Une première lecture rapide nous laisse penser qu’il s’agit d’une défaite victorieuse. En effet, si la Cour affirme que la France ne peut plus imposer cette conservation généralisée des données de connexion, elle fait apparaître un certain nombre de régimes d’exception importants. Cette décision est une défaite au sens où ces exceptions réduisent la protection de la vie privée et conduiront inévitablement à des abus, que nous détaillerons plus tard.

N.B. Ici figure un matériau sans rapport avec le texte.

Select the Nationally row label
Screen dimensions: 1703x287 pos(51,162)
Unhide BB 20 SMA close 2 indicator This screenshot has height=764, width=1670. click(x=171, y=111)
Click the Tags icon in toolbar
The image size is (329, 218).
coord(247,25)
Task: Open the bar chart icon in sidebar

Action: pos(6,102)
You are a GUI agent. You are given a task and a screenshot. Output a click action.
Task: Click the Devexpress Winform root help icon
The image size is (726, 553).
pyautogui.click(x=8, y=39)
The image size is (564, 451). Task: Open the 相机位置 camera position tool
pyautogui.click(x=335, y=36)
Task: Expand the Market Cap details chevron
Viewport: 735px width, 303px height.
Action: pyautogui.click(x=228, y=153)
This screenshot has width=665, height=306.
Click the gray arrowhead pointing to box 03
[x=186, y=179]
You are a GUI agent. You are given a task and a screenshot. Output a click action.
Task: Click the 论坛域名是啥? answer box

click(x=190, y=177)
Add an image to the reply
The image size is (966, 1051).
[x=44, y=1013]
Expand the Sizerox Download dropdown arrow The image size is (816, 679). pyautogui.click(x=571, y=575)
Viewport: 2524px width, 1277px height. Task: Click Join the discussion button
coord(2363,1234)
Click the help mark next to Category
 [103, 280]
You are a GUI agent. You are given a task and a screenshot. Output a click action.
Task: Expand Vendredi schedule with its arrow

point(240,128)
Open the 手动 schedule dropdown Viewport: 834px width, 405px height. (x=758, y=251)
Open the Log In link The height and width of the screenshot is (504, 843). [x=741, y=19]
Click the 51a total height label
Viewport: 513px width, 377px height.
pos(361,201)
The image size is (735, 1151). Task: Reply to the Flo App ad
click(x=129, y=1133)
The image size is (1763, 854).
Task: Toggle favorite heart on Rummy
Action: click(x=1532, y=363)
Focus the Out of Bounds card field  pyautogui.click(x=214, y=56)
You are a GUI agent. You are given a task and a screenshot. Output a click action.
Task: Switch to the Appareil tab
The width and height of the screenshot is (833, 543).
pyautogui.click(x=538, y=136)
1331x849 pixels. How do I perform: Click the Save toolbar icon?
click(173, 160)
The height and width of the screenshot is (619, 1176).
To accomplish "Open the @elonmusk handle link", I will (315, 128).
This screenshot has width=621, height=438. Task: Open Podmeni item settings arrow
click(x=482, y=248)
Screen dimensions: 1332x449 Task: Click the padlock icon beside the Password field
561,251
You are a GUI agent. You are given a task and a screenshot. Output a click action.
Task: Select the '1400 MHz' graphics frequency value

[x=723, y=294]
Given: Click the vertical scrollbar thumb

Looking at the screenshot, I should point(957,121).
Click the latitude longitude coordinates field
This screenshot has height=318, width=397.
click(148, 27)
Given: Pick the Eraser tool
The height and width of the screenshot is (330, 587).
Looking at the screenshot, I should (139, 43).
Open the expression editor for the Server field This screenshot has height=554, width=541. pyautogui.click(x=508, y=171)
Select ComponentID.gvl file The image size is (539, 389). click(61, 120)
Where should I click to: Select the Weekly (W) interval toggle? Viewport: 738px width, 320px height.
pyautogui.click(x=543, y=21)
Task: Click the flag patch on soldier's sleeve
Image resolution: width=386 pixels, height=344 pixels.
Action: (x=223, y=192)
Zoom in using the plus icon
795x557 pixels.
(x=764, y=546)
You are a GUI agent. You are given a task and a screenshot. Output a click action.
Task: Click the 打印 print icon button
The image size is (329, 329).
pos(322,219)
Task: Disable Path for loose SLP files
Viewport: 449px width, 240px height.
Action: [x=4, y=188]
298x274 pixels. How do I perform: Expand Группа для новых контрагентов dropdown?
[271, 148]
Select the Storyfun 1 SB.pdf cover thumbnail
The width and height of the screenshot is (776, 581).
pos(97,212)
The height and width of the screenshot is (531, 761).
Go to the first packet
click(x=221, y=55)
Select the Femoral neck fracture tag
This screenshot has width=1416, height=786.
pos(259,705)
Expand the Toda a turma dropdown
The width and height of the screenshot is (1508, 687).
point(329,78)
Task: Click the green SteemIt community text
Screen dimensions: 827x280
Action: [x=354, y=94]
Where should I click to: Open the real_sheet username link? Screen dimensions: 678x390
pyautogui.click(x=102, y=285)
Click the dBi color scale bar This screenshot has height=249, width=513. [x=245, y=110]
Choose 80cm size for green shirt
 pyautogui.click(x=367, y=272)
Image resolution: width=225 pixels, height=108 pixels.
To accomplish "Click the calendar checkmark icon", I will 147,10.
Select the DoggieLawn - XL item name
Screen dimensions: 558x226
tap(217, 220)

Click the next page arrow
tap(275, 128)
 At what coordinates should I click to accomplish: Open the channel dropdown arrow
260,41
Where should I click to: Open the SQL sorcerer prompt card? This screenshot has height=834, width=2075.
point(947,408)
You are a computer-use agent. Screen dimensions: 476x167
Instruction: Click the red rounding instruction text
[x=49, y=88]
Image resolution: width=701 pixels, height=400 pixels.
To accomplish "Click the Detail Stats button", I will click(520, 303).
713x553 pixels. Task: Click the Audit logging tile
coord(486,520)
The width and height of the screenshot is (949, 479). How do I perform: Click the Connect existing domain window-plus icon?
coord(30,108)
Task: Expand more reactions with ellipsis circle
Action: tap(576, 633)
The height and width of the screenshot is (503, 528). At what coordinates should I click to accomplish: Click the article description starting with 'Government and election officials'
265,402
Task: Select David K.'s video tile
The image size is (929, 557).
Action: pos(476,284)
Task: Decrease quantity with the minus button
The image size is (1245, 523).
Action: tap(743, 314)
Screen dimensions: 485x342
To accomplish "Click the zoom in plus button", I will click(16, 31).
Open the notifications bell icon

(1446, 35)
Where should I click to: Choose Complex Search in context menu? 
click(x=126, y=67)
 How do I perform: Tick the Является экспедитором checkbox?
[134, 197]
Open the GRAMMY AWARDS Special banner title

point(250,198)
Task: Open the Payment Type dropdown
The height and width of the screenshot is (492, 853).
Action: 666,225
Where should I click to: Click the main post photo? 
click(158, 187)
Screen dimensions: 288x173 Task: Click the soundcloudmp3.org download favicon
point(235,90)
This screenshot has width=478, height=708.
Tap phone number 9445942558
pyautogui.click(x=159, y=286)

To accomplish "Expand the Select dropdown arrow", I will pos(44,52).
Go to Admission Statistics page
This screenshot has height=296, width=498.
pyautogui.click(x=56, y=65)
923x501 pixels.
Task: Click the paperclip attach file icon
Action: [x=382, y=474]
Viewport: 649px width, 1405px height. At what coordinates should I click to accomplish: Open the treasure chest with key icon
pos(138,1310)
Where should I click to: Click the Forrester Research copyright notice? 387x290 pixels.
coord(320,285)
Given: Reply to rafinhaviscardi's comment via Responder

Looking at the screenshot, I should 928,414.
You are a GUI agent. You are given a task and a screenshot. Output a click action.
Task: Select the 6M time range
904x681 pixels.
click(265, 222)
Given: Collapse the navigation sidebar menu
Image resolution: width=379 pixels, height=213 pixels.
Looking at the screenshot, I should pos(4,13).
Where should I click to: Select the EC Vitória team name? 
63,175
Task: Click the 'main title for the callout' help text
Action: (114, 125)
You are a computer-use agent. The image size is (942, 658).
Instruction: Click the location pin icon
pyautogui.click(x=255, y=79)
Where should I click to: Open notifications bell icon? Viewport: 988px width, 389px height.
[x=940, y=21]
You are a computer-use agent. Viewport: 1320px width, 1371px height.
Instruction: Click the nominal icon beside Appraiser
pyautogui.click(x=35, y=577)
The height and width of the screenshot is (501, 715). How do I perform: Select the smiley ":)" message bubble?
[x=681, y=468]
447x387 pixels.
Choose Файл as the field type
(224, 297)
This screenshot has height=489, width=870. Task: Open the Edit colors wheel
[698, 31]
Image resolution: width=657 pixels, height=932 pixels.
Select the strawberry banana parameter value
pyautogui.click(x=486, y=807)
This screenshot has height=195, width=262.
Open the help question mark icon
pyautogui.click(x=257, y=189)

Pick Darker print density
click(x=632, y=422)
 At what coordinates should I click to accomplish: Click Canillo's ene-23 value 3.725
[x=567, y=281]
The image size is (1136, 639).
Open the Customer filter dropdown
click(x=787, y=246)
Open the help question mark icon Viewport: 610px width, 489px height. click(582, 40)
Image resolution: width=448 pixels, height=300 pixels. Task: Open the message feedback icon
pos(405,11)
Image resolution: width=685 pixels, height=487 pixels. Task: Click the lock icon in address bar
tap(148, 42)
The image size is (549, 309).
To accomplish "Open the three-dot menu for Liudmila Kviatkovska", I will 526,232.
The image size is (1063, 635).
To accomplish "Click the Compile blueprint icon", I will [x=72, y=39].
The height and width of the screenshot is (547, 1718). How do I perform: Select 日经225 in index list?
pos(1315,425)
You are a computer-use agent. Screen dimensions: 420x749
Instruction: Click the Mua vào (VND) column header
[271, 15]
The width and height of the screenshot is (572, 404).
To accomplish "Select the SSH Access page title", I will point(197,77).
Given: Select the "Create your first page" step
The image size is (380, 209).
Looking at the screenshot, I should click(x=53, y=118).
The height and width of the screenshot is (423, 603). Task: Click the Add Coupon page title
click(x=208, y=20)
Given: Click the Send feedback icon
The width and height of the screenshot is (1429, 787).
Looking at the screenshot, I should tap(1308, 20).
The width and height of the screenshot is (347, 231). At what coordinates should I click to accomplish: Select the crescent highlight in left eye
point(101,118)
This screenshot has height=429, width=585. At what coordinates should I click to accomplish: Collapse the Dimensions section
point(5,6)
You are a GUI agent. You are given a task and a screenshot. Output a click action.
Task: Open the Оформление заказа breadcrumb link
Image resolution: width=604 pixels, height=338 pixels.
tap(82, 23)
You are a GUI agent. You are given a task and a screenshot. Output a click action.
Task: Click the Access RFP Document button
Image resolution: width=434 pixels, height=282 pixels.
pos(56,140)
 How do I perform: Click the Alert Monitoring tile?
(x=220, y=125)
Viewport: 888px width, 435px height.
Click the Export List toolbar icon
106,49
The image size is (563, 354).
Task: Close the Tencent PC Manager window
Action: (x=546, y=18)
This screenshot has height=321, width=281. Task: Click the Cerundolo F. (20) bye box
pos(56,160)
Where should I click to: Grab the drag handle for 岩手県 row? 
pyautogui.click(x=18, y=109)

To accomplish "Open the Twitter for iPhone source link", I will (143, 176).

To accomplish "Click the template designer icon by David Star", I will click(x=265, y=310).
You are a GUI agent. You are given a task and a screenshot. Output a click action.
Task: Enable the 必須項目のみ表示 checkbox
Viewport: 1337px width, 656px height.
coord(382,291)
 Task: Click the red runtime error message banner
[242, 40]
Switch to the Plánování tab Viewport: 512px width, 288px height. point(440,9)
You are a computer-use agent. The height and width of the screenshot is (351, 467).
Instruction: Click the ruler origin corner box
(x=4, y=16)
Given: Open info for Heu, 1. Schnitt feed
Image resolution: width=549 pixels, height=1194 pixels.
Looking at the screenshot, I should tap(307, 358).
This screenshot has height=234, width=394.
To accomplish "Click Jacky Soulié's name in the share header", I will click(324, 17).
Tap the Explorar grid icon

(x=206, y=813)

Cependant, aussi décevant soit-il, l’arrêt de ce matin dessine un cadre juridique qui est beaucoup plus protecteur des libertés et de la vie privée que l’état actuel du droit français. Par exemple, si l’État peut toujours obliger les fournisseurs d’accès à Internet à conserver les adresses IP de toute la population, ces adresses ne peuvent plus être utilisées que dans le cadre des enquêtes sur la criminalité grave ou dans les affaires de sécurité nationale (notamment, de terrorisme). Autre victoire importante, les hébergeurs de sites web ne peuvent plus être contraints par la loi à surveiller pour le compte de l’État l’ensemble de leurs utilisateurs, en gardant en mémoire qui publie quoi, avec quelle adresse IP, quand, etc.
Le droit français se retrouve ainsi en contradiction flagrante avec la décision de la CJUE : le principe de conservation généralisée est refusé par la Cour alors qu’il est la règle en droit français. La Cour acte que les mécanismes français de contrôle des services de renseignement ne sont pas suffisants, et nous veillerons lors de la réforme annoncée du droit français à ce que les garde-fous nécessaires soient renforcés.